Rino Li Causi- My art is just a part of me. It’s the way I see my life. It’s the way I feel. I make the cards but I also have paintings, poetry, sculptures and songs that are all my expression of who I am, and it’s what I will continue to do. The way I see it with my art, if the money comes, that is great. But this is what I love to do, so I continue from that perspective to create what is meaningful to me.
L&W- Where can people find Rino Cards?
JH- The cards are on our website, and they’re also in various bookstores in NYC. You can find them at the Barnes and Noble near Lincoln Center, the Barnes and Noble on Greenwich and 8th Ave, and Rizzoli Book Store on 57th St., between 5th and 6th Aves. We are starting to approach publishers because Rino now has a full body of work, and they’re selling well in the stores in New York City. The only problem we anticipate with a publisher is how to avoid growing too fast. Because each card is handmade, we don’t want to run into the problem of not being able to fill all of our orders. We want to keep the art our main focus and not get into mass-production. Right now we’re very happy with the fact that we have enough work to put in a few bookstores and to watch them sell. It’s amazing to get positive feedback from customers.

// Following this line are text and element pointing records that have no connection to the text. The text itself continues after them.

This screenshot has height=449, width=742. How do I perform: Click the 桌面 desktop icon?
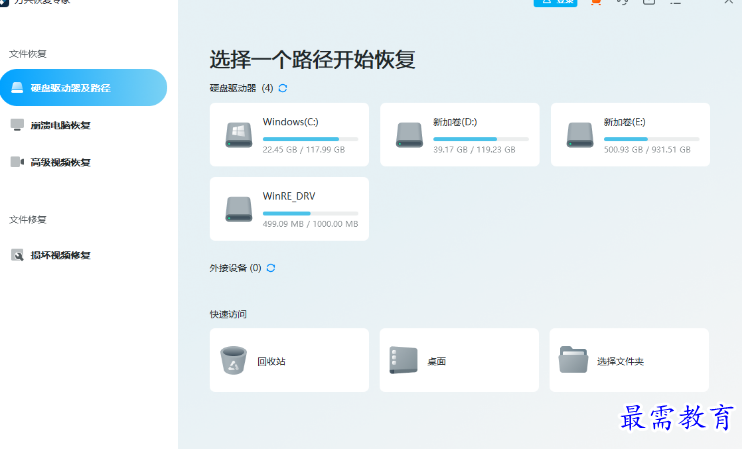403,360
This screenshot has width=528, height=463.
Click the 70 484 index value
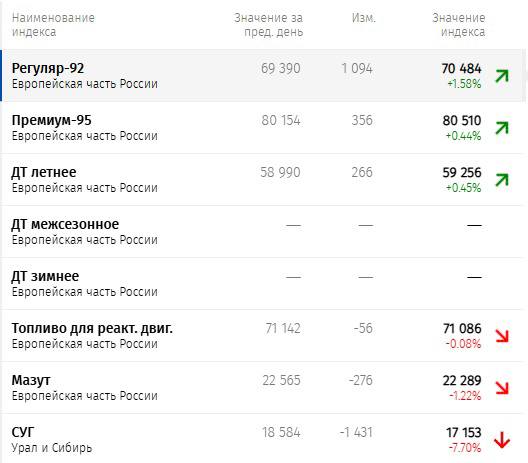(461, 69)
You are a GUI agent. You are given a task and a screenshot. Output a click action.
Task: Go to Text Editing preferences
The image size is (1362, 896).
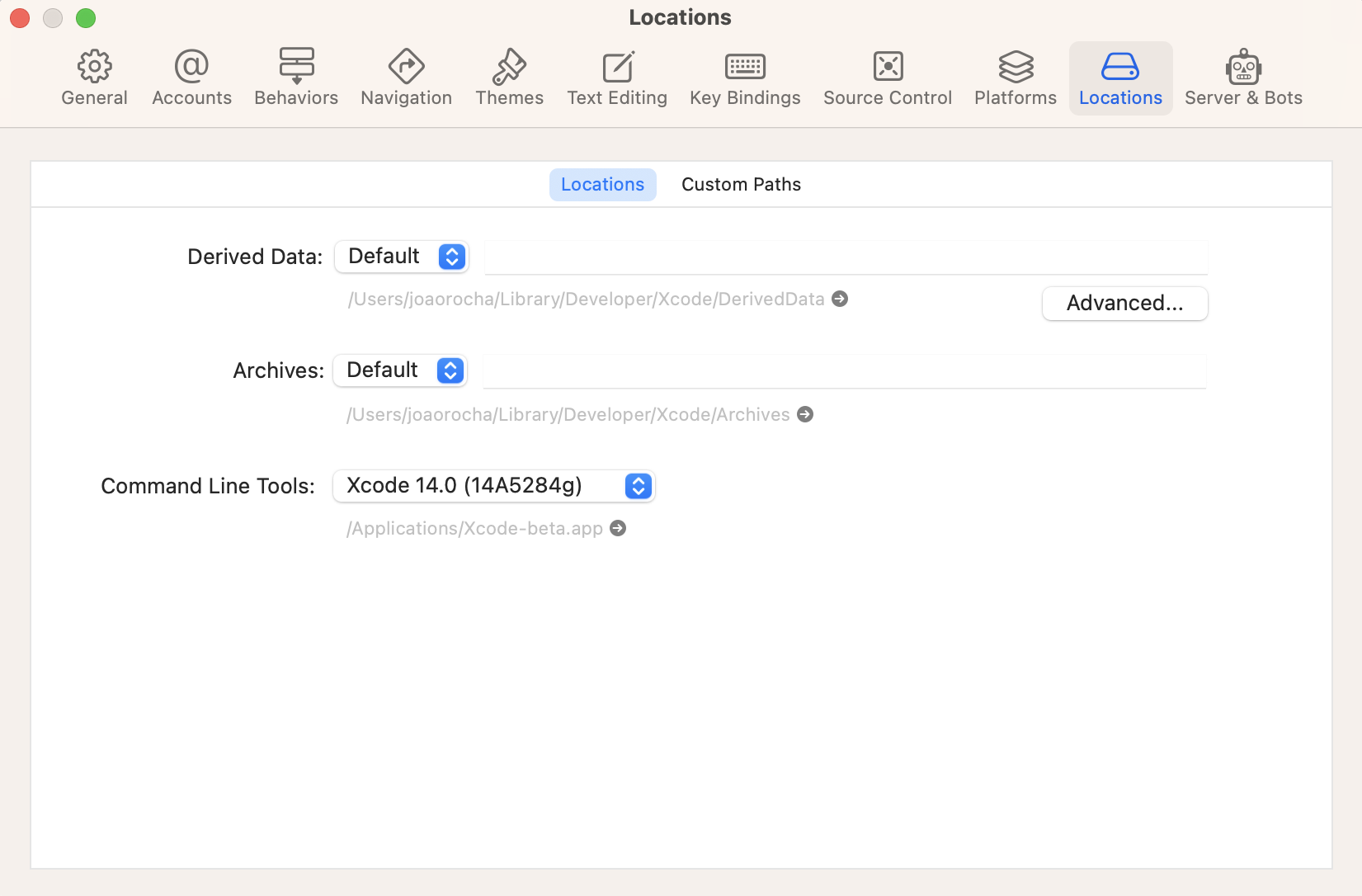(x=616, y=77)
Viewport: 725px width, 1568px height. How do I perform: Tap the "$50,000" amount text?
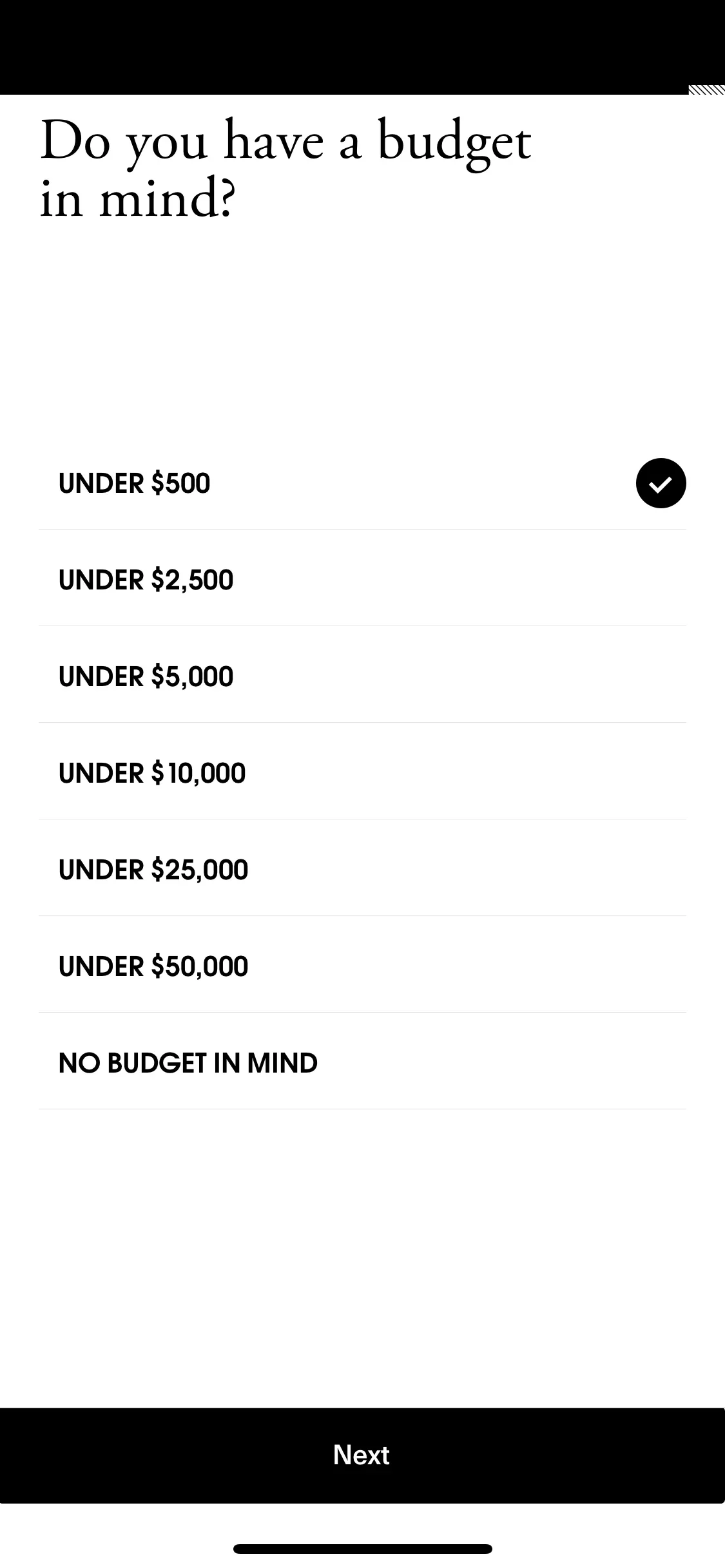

I ran into a man who was buying a card for his daughter’s birthday and he said he just loved our cards. That’s a great feeling.
L&W- It’s so wonderful that each card is handmade. Will you custom design videos for people as well?
JH- Yes! We would love to do that. This is our first foray into making videos, and that is definitely a possibility. We’d love to find a way to market the video further, and right now we’re just giving it to the world to see the kind of response we get. So we’re definitely open to making others.
L&W- What is the most moving moment you’ve had working together?
RL- We can fight a lot when we work together, but we have made so many wonderful things happen at the same time. I think for me, this is the most important thing. Because we have so many good moments together and we discover new things about each other through our work.
JH- Rino is used to working by himself, and I’m from the theater world, where it’s all about collaborating. So it’s often foreign for him to allow someone else to collaborate with him on his work. When we decided to do the video, I took his work and the song he wrote, translated the song to English, made a recording of it and made a video collage of his work to go along with it. It was unnerving to him while I was working on it because he didn’t know what to expect. But once he saw his art come to life in the video, it was a really special moment. And the fact that he wrote the song for me was also very moving.
L&W- Did Rino write the music for the song as well?
JH- Well, since he doesn’t have musical training, he wrote the lyrics and starting humming in my ear the tune he was hearing for it. I took that and tranlated it to the best of my ability, and came up with this song.
L&W- It’s such a beautiful, touching song. I understand you wrote it in Italian first?
RL- Yes, and I sang it in Italian. You can see that on YouTube as well. I take inspiration from Jan. My age is 66, and my brain is so young and wants to do more and more, and I’m very excited about working further. You will see more from us.
L&W- I hope so! How does it make you feel to know that your cards are selling so well?
JH- Both Rino and I get a kick out of the fact that we can put our art out there and it helps other people express their emotions. It’s such a privelage. We’ve had such positive feedback from the cards, and I’m really touched that they can give people such joy.
RL- Sharing our dreams with others and seeing their interpretations of it is really amazing. It’s a satisfaction when someone loves my work and it keeps me going. It makes me want to share more.
JH- I think also as a painter one doesn’t have an audience standing there, applauding every brush stroke. So when people respond to our cards, it feeds Rino in a new way that is so gratifying for me to witness. It’s really wonderful.